**PROMPT**
Extract the email thread on a distributed pid space and reproduce it in full, word for word.

**DOCUMENT EXCERPT**
On Mon, Mar 21, 2016 at 4:18 PM, Pranay Srivastava <pranjas@gmail.com>
wrote:

> Nitin,
>
>
> On Mon, Mar 21, 2016 at 4:03 PM, Nitin Varyani <varyani.nitin1@gmail.com>
> wrote:
> > .....Continued.... That is, if kernel at Computer 2 finds that pid of a
> > process requesting a system call is 1500, the request is forwarded to
> slave
> > daemon which in turn contacts with the master daemon. Master daemon
> requests
> > the kernel for the system call and sends the result back to slave daemon.
>
> I don't think doing this by pid is better. It might suit you currently
> but in the long run?
> If you are able to send the whole context, why not map that pid to
> your context internally instead of relying
> on pid which is also visible outside your context.
>
> >
> > On Mon, Mar 21, 2016 at 4:01 PM, Nitin Varyani <varyani.nitin1@gmail.com
> >
> > wrote:
> >>
> >> I am trying to create a distributed pid space.
> >>
> >> 0 to 2000 Computer 1
> >> 2001 to 4000 Computer 2
> >> 4001 to 6000 Computer 3
> >>
>
> your pid 2000 shouldn't have to be same pid 2000 on another node. You
> just need the context right?
>
> >> and so on...
> >>
> >> I am running a master user-level process at Computer 1 which sends a
> >> process context like code, data, registers, PC, etc as well as "pid" to
> >> slave processes running at other computers. The responsibility of the
> slave
> >> process is to fork a new process on order of master process and attach
> "pid"

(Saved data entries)
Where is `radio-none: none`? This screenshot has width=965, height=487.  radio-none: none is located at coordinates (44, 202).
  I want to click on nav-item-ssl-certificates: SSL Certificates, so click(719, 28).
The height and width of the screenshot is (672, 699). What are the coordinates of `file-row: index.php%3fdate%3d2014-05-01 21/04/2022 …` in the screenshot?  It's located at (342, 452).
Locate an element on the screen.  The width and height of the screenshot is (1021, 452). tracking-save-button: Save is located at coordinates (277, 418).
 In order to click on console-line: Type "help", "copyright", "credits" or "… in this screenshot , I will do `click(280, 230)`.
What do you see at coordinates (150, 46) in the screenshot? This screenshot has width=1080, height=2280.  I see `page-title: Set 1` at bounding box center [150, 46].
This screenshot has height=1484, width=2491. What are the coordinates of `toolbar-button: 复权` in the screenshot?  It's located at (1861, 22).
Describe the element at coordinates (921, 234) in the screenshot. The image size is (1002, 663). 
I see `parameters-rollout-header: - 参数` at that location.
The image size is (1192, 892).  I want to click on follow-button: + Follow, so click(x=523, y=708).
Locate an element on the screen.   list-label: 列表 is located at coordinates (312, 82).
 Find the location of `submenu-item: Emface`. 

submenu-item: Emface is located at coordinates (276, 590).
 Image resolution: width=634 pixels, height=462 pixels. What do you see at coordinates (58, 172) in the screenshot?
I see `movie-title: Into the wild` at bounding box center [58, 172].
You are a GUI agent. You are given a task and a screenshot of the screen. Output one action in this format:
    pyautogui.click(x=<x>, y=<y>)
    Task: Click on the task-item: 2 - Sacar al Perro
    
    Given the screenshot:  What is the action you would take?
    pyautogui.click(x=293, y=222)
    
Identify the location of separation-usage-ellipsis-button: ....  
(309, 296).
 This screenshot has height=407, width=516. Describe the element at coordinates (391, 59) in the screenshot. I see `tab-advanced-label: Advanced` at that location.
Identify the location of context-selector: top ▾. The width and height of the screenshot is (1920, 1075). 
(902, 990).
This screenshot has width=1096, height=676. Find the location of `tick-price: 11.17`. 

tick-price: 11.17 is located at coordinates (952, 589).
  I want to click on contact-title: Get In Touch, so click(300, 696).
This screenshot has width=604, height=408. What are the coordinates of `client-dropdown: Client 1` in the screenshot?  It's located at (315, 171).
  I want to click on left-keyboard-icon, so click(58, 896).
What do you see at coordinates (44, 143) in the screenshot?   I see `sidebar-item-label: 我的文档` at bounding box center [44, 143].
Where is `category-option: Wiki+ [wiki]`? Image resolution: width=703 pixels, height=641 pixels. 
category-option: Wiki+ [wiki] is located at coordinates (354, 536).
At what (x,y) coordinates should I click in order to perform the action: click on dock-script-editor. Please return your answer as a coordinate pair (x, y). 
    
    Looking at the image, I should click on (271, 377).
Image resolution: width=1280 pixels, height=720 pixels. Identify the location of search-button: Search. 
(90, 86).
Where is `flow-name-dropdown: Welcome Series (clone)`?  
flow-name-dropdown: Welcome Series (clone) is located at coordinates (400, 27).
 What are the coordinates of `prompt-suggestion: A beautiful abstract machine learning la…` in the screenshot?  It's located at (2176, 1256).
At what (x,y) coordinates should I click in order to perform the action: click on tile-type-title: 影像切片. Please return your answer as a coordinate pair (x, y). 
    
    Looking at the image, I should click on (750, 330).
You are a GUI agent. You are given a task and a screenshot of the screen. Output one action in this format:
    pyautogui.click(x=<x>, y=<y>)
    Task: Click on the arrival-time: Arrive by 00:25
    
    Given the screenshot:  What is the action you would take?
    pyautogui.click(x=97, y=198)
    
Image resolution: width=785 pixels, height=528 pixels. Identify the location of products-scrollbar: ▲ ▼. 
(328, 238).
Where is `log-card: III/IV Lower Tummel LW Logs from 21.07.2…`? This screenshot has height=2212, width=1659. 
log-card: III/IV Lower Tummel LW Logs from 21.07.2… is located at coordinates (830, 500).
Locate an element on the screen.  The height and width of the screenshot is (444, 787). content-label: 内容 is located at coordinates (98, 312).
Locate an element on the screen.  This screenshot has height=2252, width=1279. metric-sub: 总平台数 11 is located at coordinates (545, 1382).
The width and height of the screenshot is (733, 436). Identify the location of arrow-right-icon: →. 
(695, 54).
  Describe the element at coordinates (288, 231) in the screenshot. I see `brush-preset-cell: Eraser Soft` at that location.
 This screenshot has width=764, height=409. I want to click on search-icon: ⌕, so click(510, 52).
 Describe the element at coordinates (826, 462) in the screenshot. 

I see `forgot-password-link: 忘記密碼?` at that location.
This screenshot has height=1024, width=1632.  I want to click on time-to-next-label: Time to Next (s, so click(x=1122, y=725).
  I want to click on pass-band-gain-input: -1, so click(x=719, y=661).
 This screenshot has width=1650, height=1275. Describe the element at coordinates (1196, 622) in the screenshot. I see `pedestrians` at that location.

**SOLUTION FOR THIS PROBLEM**
On Mon, Mar 21, 2016 at 4:18 PM, Pranay Srivastava <pranjas@gmail.com>
wrote:

> Nitin,
>
>
> On Mon, Mar 21, 2016 at 4:03 PM, Nitin Varyani <varyani.nitin1@gmail.com>
> wrote:
> > .....Continued.... That is, if kernel at Computer 2 finds that pid of a
> > process requesting a system call is 1500, the request is forwarded to
> slave
> > daemon which in turn contacts with the master daemon. Master daemon
> requests
> > the kernel for the system call and sends the result back to slave daemon.
>
> I don't think doing this by pid is better. It might suit you currently
> but in the long run?
> If you are able to send the whole context, why not map that pid to
> your context internally instead of relying
> on pid which is also visible outside your context.
>
> >
> > On Mon, Mar 21, 2016 at 4:01 PM, Nitin Varyani <varyani.nitin1@gmail.com
> >
> > wrote:
> >>
> >> I am trying to create a distributed pid space.
> >>
> >> 0 to 2000 Computer 1
> >> 2001 to 4000 Computer 2
> >> 4001 to 6000 Computer 3
> >>
>
> your pid 2000 shouldn't have to be same pid 2000 on another node. You
> just need the context right?
>
> >> and so on...
> >>
> >> I am running a master user-level process at Computer 1 which sends a
> >> process context like code, data, registers, PC, etc as well as "pid" to
> >> slave processes running at other computers. The responsibility of the
> slave
> >> process is to fork a new process on order of master process and attach
> "pid"